Esse tipo de narrativa embora fosse real e escrita por um aristocrata era desabonadora à família aristocrata russa e a censura podava. Noutros dias, segundo anotações do tradutor, uma cidade obviamente com nome passou a ser grafada apenas com a letra maiúscula (O) e ao citar sua paixão, a bela. Elizavieta Kirillovna, diz ser filha de um homem comum (Ojóguin) e uma senhora que se assemelhava a “um frango envelhecido”. Vários outros comentários sobre a igreja ortodoxa, expressões que usou ao falar de um príncipe, até mesmo alusão ao seu capote foram impiedosamente censuradas.
O importante a destacar é que a obra na integra como autor a escreveu, sem a censura, sobreviveu aos regimes tsaristas, o movimento niilista ganhou força e novos adeptos na Rússia e a na Europa surgiram, e para alguns escritores russos a Europa era o símbolo da importância, do auge para um escritor, sobretudo a França.
O homem supérfluo descrito pelo autor em seu diário, era, no entanto algo diferenciado desde a infância um reflexo do autoritarismo de sua mãe “uma senhora extremamente despótica” - no dizer de Junqueira - exigindo obediência cega às suas ordens tanto dos cervos quanto dos filhos, e esse tipo de comportamento, embora, fosse comum a muitas famílias, não era um fato divulgável. E na medida que o homem supérfluo vem à tona (uma projeção da criança supérflua) as coisas vão se modificando no sentido de que a sociedade russa foi abrindo os olhos para determinados problemas e se modificando, tanto no âmbito da educação familiar quanto da formal, escolar, uma vez que uma coisa estava relacionada a outra.
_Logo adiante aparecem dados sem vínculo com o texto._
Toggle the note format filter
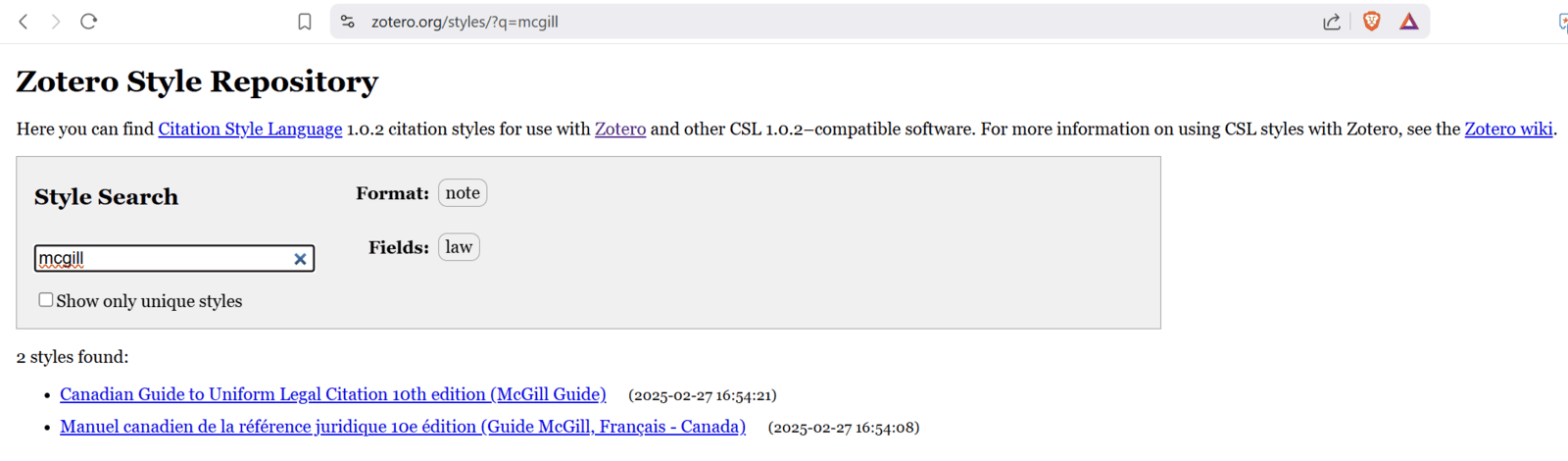The image size is (1568, 461). (463, 193)
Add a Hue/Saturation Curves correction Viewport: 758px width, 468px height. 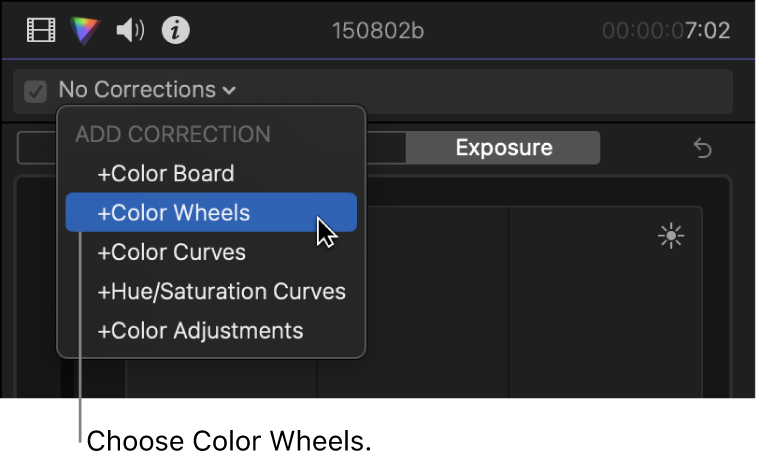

Ler essa obra, portanto, exige dos leitores que conheçam a história russa dessa época (o que também vale para obras de outros autores e Machado de Assis, por exemplo, embora romancista, foi um dos escritores que deixaram um imenso legado sobre a história do Brasil (costumes) no século XIX a partir da capital do país) r Turguêniev com sua narrativa (livro com menos de 90 páginas) fala do amor, de uma enorme paixão não correspondida integralmente (esse é outro ponto da sutileza do autor, pois, a paixão é correspondida em parte pela bela personagem Bisa) e os leitores não tirando suas conclusões (que podem ser muitas ou nenhuma).
Aliás, o livro, no âmago da questão é isso: o nada no sentido de um novo caminho, uma nova busca, integral, em que o autor põe a morte no cenário batendo á sua porta. Ora zombando dela, ora a acolhendo, pois não existe vida sem morte e a lição que nos deixa é de que a aristocracia russa estava a caminho da morte, muitos haveriam de morrer, mas, alguns sobreviveriam com a transformação que passaria.
“Diário de um Homem Supérfluo” é um livro encantador. As sociedades se modificam, sempre, mas, ainda assim, ainda vemos muitos homens supérfluos por aí, sem importância, sem valor, mas, outros supérfluos aqueles que enxergam o nada como algo transformador.